Eon Finanzvorstand Marc Spieker steht bei der Bilanzpressekonferenz von Eon SE für das Jahr 2023 auf dem Podium. Foto: Henning Kaiser/dpa

Essen (dpa) – Der Energieversorger Eon hat zum Jahresstart an sein Vorjahresergebnis anknüpfen können. Das bereinigte operative Ergebnis vor Zinsen, Steuern und Abschreibungen (Ebitda) lag im ersten Quartal wie im Vorjahr bei rund 2,7 Milliarden Euro. Der bereinigte Konzernüberschuss bewegte sich mit gut 1 Milliarde Euro ebenfalls auf Vorjahresniveau. Finanzchef Marc Spieker sprach am Mittwoch von einem robusten Start ins neue Geschäftsjahr. Der Dax-Konzern bestätigte seine Prognose für 2024. Demnach erwartet Eon im laufenden Jahr ein bereinigtes Ebitda in Höhe von 8,8 bis 9,0 Milliarden Euro und einen bereinigten Konzernüberschuss von 2,8 bis 3,0 Milliarden Euro.

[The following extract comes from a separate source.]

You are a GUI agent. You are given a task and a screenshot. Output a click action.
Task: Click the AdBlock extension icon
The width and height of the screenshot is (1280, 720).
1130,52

Allein in den ersten drei Monaten des Geschäftsjahres investierte E.ON rund 1,3 Milliarden Euro in die europäische Energiewende. Das entspricht einem Plus von rund 25 Prozent gegenüber dem ersten Quartal 2023. Der Großteil der Investitionen, knapp eine Milliarde Euro, entfiel auf das Netzgeschäft. Dabei lag der Fokus auf Neuanschlüssen für Erneuerbare-Energien-Anlagen und auf der Modernisierung und Digitalisierung der Netzinfrastruktur.

Auch die für das Gesamtjahr 2024 geplanten Investitionen in Höhe von rund 7,2 Milliarden Euro wurden bestätigt. Von 2024 bis 2028 will Eon europaweit insgesamt 42 Milliarden Euro investieren. «Wir weiten unsere Investitionen in die nachhaltige Transformation der europäischen Energieinfrastruktur massiv aus», erklärte Spieker laut der Mitteilung. «Unsere Netze spielen dabei eine Schlüsselrolle und versprechen langfristiges grünes Wachstum in einem regulierten Umfeld.»

Eon ist nach eigenen Angaben einer der größten Verteilnetzbetreiber Europas mit rund 1,6 Millionen Kilometern Strom- und Gasleitungen in neun europäischen Ländern. In Deutschland ist das Unternehmen größter Verteilnetzbetreiber. Von den knapp 1,9 Millionen Kilometern Stromnetz betreibt Eon fast 700.000 Kilometer. Hinzu kommen 100.000 Kilometer Gasnetz.